**** EXERCISE INPUTS

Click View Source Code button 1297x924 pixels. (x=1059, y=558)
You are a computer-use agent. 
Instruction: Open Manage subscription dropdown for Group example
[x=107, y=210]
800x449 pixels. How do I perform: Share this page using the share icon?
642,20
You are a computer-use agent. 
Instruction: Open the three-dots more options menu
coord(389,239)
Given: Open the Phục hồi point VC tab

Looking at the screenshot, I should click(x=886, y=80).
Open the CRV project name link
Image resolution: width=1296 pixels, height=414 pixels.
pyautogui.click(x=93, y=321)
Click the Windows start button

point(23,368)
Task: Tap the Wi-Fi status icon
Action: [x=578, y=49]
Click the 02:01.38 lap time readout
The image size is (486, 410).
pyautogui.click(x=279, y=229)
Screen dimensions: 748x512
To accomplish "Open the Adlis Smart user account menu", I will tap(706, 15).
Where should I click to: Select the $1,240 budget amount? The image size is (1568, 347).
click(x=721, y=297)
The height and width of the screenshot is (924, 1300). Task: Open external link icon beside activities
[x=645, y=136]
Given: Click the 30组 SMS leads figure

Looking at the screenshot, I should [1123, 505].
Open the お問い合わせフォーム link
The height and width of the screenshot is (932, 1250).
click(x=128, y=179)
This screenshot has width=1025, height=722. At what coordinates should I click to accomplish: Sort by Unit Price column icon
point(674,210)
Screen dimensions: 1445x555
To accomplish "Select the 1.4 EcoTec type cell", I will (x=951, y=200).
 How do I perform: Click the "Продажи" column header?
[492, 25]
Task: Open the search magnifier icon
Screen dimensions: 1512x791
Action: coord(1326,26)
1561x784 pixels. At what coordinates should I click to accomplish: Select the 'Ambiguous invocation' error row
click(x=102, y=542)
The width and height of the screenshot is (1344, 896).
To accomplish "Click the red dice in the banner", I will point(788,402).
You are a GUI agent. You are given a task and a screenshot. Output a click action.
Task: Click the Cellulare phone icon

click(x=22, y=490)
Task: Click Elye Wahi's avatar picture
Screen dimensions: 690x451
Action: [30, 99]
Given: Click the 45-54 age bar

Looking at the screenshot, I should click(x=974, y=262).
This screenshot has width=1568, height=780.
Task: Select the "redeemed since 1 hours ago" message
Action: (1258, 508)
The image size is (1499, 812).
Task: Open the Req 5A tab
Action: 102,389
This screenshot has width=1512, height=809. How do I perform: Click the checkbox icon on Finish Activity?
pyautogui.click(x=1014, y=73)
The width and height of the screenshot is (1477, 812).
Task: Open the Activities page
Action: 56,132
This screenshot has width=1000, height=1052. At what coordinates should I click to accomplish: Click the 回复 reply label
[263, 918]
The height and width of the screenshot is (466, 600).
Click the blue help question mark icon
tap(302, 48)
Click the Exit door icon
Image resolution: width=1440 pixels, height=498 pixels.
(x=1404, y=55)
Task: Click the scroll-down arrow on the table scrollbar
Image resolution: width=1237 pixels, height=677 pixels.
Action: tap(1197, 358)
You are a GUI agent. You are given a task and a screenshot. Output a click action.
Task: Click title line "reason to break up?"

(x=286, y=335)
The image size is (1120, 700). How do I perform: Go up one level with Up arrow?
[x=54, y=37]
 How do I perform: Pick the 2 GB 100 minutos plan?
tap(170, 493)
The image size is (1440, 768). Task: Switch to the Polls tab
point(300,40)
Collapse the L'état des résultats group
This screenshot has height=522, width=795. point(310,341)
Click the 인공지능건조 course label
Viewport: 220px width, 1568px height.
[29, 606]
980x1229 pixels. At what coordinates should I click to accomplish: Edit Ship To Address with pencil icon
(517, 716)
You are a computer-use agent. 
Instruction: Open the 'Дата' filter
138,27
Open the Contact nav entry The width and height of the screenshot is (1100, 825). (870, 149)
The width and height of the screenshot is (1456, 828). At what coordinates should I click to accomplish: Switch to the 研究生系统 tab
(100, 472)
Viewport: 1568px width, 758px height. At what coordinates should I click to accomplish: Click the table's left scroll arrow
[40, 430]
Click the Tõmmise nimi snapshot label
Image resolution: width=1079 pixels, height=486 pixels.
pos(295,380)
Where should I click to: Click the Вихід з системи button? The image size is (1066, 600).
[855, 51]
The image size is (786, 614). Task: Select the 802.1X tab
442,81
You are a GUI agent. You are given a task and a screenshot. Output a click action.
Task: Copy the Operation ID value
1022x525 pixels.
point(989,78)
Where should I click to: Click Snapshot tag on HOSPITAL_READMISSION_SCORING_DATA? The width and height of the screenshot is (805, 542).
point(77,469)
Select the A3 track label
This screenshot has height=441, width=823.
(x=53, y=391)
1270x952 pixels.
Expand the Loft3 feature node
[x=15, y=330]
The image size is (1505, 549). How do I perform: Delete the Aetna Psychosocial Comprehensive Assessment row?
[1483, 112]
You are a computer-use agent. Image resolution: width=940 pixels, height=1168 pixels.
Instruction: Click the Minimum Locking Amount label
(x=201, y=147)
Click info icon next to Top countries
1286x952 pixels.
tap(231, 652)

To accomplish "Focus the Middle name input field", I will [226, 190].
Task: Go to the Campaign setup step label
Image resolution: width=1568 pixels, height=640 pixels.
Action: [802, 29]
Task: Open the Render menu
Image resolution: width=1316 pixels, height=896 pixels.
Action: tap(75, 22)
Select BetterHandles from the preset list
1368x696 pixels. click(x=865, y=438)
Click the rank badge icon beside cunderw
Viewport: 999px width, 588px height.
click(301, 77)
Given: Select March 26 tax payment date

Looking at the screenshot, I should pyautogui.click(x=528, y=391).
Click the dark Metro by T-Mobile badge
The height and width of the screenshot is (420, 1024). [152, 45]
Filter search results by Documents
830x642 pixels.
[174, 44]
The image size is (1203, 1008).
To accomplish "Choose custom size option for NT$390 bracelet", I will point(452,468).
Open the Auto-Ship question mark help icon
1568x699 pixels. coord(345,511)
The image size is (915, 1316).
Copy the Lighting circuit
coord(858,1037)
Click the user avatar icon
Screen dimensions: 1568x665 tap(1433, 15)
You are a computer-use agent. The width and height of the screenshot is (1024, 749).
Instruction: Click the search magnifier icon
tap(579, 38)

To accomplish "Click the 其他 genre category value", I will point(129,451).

********

Copy out each line of the material above that contains the word "Viewport", treating uppercase and lowercase as different.

__WRITTEN ANSWER__.
Viewport: 220px width, 1568px height.
Viewport: 1568px width, 758px height. At what coordinates should I click to accomplish: Click the table's left scroll arrow
Viewport: 999px width, 588px height.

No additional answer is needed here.